Unis contre le report de l’âge légal à 64 ans, les huit principaux syndicats français (CFDT, CGT, FO, CFE-CGC, CFTC, Unsa, Solidaires, FSU) entendent bien continuer à mettre la pression à l’exécutif, après deux journées réussies à plus d’un million de manifestants – selon les autorités.
Vacances obligent, moins de grévistes sont attendus chez les enseignants.A l’université de Rennes-2, les étudiants ont voté le blocage lundi.
Avec plus de 200 rassemblements prévus dans le pays, une source sécuritaire évoque une fourchette de 900.000 à 1,1 million de manifestants, dont 70.000 maximum à Paris.
Pour encadrer les foules, 11.000 policiers et gendarmes seront mobilisés, dont 4.000 dans la capitale.
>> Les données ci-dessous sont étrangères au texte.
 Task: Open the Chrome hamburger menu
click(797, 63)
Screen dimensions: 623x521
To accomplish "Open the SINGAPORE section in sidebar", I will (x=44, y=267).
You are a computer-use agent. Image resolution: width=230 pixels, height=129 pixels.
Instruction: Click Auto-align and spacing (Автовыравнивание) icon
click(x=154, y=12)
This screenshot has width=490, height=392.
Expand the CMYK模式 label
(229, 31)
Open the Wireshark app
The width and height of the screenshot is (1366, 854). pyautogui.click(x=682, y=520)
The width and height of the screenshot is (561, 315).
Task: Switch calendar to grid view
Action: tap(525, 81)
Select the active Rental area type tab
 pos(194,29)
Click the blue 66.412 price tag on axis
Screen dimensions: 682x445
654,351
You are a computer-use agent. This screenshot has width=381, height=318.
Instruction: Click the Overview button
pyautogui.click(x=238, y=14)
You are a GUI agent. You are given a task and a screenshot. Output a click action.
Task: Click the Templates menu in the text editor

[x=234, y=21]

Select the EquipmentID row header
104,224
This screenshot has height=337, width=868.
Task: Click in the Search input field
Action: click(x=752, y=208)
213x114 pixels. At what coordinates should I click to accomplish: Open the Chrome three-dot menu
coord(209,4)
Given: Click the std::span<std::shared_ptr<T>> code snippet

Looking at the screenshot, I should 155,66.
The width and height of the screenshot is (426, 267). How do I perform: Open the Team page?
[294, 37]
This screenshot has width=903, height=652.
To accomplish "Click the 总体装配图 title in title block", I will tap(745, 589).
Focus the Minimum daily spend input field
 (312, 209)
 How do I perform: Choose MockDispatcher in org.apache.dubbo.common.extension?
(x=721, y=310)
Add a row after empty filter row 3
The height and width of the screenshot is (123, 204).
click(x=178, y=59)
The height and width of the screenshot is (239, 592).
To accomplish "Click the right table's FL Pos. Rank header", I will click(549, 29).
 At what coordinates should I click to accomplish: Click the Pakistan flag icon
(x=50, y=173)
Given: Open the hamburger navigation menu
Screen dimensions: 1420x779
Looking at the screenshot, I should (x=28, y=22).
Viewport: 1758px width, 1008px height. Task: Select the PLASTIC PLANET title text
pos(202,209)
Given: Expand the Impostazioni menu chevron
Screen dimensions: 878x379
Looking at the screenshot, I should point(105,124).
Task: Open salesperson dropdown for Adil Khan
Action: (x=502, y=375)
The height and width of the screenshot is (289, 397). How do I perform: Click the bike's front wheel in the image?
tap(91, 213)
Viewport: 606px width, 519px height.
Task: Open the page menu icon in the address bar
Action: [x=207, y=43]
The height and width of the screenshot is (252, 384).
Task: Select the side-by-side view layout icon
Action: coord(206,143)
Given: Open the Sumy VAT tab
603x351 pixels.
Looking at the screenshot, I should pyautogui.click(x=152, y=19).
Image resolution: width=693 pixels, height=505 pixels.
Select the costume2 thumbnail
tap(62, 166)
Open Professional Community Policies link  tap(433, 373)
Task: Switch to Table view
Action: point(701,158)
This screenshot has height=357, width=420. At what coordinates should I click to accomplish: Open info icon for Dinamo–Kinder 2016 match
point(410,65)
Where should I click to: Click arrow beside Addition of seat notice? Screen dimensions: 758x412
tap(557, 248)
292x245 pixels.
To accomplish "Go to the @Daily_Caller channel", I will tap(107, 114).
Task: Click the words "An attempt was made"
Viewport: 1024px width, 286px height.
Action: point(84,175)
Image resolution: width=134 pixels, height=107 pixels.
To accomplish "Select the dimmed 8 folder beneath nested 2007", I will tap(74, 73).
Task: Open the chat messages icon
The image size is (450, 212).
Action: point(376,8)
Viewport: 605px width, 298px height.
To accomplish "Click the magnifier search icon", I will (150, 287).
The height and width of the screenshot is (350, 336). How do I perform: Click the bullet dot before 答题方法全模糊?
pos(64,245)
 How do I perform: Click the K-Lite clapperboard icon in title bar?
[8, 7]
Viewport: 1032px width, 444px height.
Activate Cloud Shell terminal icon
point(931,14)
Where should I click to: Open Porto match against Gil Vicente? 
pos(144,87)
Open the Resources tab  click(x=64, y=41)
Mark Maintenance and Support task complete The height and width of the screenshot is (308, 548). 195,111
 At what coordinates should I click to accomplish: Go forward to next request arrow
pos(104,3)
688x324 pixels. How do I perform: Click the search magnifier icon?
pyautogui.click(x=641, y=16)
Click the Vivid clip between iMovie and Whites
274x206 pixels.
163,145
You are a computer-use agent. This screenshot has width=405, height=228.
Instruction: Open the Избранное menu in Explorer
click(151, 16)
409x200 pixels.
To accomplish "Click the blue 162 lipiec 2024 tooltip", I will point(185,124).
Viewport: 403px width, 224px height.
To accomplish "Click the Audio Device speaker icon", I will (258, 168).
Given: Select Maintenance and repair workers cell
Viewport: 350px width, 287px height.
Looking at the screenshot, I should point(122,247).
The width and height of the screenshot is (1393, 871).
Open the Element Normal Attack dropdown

– « Un problème démocratique » –
Les syndicats savent qu’il leur sera difficile de dépasser le record du 31 janvier – 1,27 million selon la police.Aussi le secrétaire général de la CFDT se projette vers la prochaine journée de samedi: « nous voulons en faire une fête du travail, avec des cortèges pacifiques et festifs ».
« Jusque-là les manifestations le mardi je ne pouvais pas à cause du travail, mais le samedi j’irai », illustre André Sivanos qui réside dans le Val-d’Oise.
Mais la suite reste incertaine. »Si on n’est pas entendus, je pense que le climat va largement se dégrader », prédit le numéro un de la CGT, Philippe Martinez, redoutant « un problème démocratique » si les députés « votent des lois qui sont contraires à ce que veut le peuple ».
Ses troupes se tiennent prêtes à hausser le ton dès la semaine prochaine, notamment dans l’énergie. »S’il faut aller vers un blocage plus large, on ira sans doute », prévient la patron de la CGT-Energie, Fabrice Coudour.
Pas de quoi faire reculer un gouvernement déterminé à tenir la promesse de campagne d’Emmanuel Macron. »C’est la réforme ou la faillite », affirme le ministre des Comptes publics, Gabriel Attal.
« L’immobilisme n’est pas permis », insiste son collègue, Olivier Dussopt.Fragilisé par des soupçons de « favoritisme » dans l’attribution d’un marché public lorsqu’il était maire d’Annonay (Ardèche), le ministre du Travail s’est dit « ouvert aux améliorations » sur le fond du texte.
Après les concessions accordées sur les petites pensions, puis les carrières longues, il a évoqué un « bilan d’étape » au Parlement, avant la présidentielle de 2027.Une nouvelle main tendue à la droite, dont les voix seront cruciales pour éviter à l’exécutif de recourir à l’arme du 49.3.
Les chances que tous ces sujets soient abordés sont cependant minimes: plus de 20.000 amendements ont été déposés, essentiellement par la gauche, rendant improbable un vote avant la date-butoir du 17 février.